◆ What you need to do
Look through the listing below and write out exactly the lines from the line with "08 7070 6488 (739, 2395)" to the line with "About Us (388, 2275)", both included, and no others.

◆ Data extracts
________________________________________

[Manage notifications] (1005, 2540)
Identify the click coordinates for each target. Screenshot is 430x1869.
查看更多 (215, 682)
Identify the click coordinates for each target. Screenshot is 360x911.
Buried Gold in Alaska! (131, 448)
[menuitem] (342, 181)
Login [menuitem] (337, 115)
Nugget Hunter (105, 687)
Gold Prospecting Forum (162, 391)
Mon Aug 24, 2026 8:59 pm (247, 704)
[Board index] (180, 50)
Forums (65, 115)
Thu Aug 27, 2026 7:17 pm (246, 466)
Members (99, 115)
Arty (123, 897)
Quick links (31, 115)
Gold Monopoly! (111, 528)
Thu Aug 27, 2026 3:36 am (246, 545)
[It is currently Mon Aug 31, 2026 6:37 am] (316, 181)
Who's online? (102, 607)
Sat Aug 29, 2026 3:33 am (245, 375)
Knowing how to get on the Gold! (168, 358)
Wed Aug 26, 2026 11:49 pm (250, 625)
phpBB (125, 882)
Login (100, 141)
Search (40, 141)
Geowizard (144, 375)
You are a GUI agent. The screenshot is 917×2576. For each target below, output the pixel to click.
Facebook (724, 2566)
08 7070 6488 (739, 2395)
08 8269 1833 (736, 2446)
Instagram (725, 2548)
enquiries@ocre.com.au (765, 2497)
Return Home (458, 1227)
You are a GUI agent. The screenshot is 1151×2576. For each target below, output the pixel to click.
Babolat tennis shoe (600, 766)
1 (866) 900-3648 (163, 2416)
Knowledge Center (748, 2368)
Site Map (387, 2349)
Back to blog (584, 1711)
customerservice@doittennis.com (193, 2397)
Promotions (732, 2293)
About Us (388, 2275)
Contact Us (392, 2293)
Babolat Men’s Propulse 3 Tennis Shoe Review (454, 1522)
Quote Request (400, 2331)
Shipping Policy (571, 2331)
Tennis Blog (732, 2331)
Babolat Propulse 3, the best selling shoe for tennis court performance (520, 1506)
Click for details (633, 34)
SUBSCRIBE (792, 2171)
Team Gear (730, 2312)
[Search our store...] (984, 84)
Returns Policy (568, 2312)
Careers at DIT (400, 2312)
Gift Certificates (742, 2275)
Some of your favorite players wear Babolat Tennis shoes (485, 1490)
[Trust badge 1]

________________________________________

◆ Reply
08 7070 6488 (739, 2395)
08 8269 1833 (736, 2446)
Instagram (725, 2548)
enquiries@ocre.com.au (765, 2497)
Return Home (458, 1227)
You are a GUI agent. The screenshot is 1151×2576. For each target below, output the pixel to click.
Babolat tennis shoe (600, 766)
1 (866) 900-3648 (163, 2416)
Knowledge Center (748, 2368)
Site Map (387, 2349)
Back to blog (584, 1711)
customerservice@doittennis.com (193, 2397)
Promotions (732, 2293)
About Us (388, 2275)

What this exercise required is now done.